RED FLAGS FOR JUDGES (Consider all of the above generally plus the following)
- If a Complaint is filed and shortly thereafter a stipulated judgment is presented requesting injunctive relief without the defendant ever actually making an appearance. This seems to be one of the more popular tactics. A way to curb this kind of abuse would be to hold a hearing where all parties must appear, in person (especially the named defendant signing the stipulation) before the court before any such injunctive order is signed and entered.
- If an attorney files an affidavit of making a good faith attempt in order to locate the defendant but discovery was never conducted upon the hosting website. Many sites will respond to discovery so long as their state laws for obtaining such information (like Arizona’s Mobilisa case) is followed. Arguably, it is disingenuous for an attorney to say they have tried when they really haven’t. Chances are, the real author may not even know about the case and entering a default judgment under such circumstances deprives them of the opportunity to appear and defend against the matter.

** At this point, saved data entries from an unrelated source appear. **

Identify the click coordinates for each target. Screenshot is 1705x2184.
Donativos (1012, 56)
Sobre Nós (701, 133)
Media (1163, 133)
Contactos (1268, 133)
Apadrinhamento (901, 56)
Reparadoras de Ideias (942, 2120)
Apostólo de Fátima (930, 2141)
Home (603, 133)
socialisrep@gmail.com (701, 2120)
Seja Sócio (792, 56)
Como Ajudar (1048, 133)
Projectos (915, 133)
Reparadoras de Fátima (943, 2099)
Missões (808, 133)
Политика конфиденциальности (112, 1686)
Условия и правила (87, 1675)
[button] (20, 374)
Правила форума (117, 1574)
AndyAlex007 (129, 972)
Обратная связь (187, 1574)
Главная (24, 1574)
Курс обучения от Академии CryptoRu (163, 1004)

- If you order the parties to appear and then suddenly the case gets dismissed. It thwarts the scheme when the court requests the parties to appear. If this happens, in a defamation related case, it could be seen as a red flag. The plaintiff may very well try to dismiss the action and simply refile under a different plaintiff and defendant name but for the same URL that was originally filed in the prior dismissed action.
- If the order for injunctive relief contains URLs that were not originally part of the Complaint. Sneaky plaintiffs and their counsel may attempt to include other postings, from the same or different websites, that are not really at issue and/or that were arguably written by other individuals. Make sure that the URLs listed on the order are all the same as what is listed on the complaint.
- If the complaint contains a host of posts, with wide range of dates, and the syntax of the posts are different yet the plaintiff claims that it was written by the same person. In my experience, very rarely (though it does happen) will one person go on a binge and write a bunch of different posts about one person or entity. There are typically more than one author involved so if any statement to the alternative should raise a red flag.
Some journalists that have been tracking these kinds of matters think that these schemes may be nearing an end. I would like to think so, however, in my opinion these problems are far from over unless unsuspecting attorneys, judges, and even websites and search engines get a little more cautious about how they process these court orders for content removal, especially if they are older orders. I have already discussed why I thought search engine de-indexing isn’t necessarily a viable reputation management solution and in part that is because, arguably, at least for now, Section 230 of the Communications Decency Act bars injunctive relief, i.e., there is no obligation for websites to remove content anyway. If a platform or search engine decides to remove content or otherwise de-index content, at least here in the U.S., they are doing so based upon their own company policy…not some legal duty.
In a perfect world none of these issues would exist. Unfortunately, that’s not the world we live in and the best we can do is be vigilant. Hopefully, through this article, I have provided some food for thought for attorneys and judges alike. You never know when such a situation will arise.